El joven señor dijo a su sirviente: "Prepárame el caballo que he de partir", pero este, viendo que era ya muy tarde, y conociendo las veleidades de su señor, estaba convencido de que en realidad no iría a ningún lugar y que tan sólo era otro más de sus efímeros caprichos de muchacho solitario. Así que se desvió del camino de las caballerizas y se dirigió a la cabaña. Entonces el joven señor, viendo que se retrasaba, fue él mismo al establo, ensilló a un caballo y salió. El sirviente, sorprendido al ver que su señor se disponía a salir, le abordó a la salida: "¿Adónde va el señor a estas horas de la noche?" A lo que el señor respondió: "Lejos, muy lejos de aquí, he decidido dar un sentido a mi vida". El sirviente contestó: "Pero señor, esta es su tierra, ¿no es acaso todo lo que hay en ella el sentido de su vida?” “No alcanzas a entenderlo: el sentido de la vida no se halla en ningún lugar”. El sirviente quedó perplejo: “Ciertamente no entiendo nada”. El joven señor espoleó su caballo y, antes de alejarse, dijo: “No temas: algún día quizá podrás comprenderlo”.
Convencido de que aquello no era más que otro nuevo arrebato místico de su señor, el sirviente volvió a la cabaña.
Pasó el sirviente dos semanas de soledad y angustia por el paradero y fortuna de su señor.
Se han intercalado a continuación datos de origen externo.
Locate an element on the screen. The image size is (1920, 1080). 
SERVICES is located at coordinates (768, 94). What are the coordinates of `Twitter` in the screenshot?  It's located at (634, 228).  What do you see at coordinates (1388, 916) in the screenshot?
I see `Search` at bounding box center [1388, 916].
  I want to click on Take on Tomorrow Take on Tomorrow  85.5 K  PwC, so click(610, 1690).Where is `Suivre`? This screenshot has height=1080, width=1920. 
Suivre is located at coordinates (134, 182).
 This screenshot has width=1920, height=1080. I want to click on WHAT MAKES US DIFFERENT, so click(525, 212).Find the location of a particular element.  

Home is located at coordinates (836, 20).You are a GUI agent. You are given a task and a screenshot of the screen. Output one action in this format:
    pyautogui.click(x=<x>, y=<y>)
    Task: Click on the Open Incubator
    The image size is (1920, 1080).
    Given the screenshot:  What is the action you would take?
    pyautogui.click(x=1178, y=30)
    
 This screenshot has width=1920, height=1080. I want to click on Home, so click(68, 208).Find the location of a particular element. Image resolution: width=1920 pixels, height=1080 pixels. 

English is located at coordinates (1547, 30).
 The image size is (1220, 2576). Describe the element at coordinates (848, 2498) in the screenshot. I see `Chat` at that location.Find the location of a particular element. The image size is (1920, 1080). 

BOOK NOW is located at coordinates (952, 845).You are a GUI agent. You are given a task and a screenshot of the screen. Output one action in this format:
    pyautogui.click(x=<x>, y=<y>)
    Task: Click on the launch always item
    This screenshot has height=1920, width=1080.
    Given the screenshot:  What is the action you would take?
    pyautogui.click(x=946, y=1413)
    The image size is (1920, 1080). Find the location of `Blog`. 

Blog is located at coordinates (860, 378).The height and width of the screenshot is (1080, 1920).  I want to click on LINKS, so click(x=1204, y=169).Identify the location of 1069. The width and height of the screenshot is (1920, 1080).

Hasta que una mañana, cuando el sol llegaba a su cenit, el sirviente vio aparecer por el horizonte a dos hombres a caballo. Venían a traerle la noticia de la muerte de su joven señor, víctima de una sangrienta querella. En aquel momento, el sirviente quedó bajo el influjo de una gran pena y de un augurio incierto de desamparo, cuando una extraña pregunta invadió su cabeza: "¿Qué sentido tendrá ahora mi vida?" Entonces, como si una luz divina le hubiera ayudado a comprender todo lo que su señor le dijera, se dirigió a las caballerizas, ensilló un caballo y, sin más, partió en dirección al sol, muy lejos de aquel lugar, en busca de alguien que, de nuevo, llenara su vida de sentido.